A Re-solving Heuristic for Dynamic Assortment Optimization with Knapsack Constraints
Xi Chen, Mo Liu, Yining Wang, Yuan Zhou
TL;DR
This work tackles dynamic assortment optimization under knapsack constraints with a multinomial-logit demand model. It introduces an epoch-based re-solving algorithm that reformulates the non-linear fluid objective into a sequence of linear programs via a denominator-to-constraint transformation and uses Birkhoff-von-Neumann decomposition-based sampling to realize feasible assortments. The authors prove that the cumulative regret scales logarithmically with the time horizon $T$ and problem parameters under standard assumptions, and they validate the approach with numerical experiments showing superior performance over baselines.
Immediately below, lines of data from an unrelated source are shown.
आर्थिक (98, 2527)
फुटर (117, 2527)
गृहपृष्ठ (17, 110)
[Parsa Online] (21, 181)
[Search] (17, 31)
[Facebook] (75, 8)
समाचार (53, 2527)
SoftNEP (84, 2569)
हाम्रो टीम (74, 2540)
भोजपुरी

The method offers a scalable, theoretically grounded approach for revenue management problems with inventory constraints and non-linear choice effects, with potential extensions to learning unknown models and more complex choice structures.
Abstract
In this paper, we consider a multi-stage dynamic assortment optimization problem with multi-nomial choice modeling (MNL) under resource knapsack constraints. Given the current resource inventory levels, the retailer makes an assortment decision at each period, and the goal of the retailer is to maximize the total profit from purchases. With the exact optimal dynamic assortment solution being computationally intractable, a practical strategy is to adopt the re-solving technique that periodically re-optimizes deterministic linear programs (LP) arising from fluid approximation. However, the fractional structure of MNL makes the fluid approximation in assortment optimization non-linear, which brings new technical challenges. To address this challenge, we propose a new epoch-based re-solving algorithm that effectively transforms the denominator of the objective into the constraint, so that the re-solving technique is applied to a linear program with additional slack variables amenable to practical computations and theoretical analysis. Theoretically, we prove that the regret (i.e., the gap between the resolving policy and the optimal objective of the fluid approximation) scales logarithmically with the length of time horizon and resource capacities.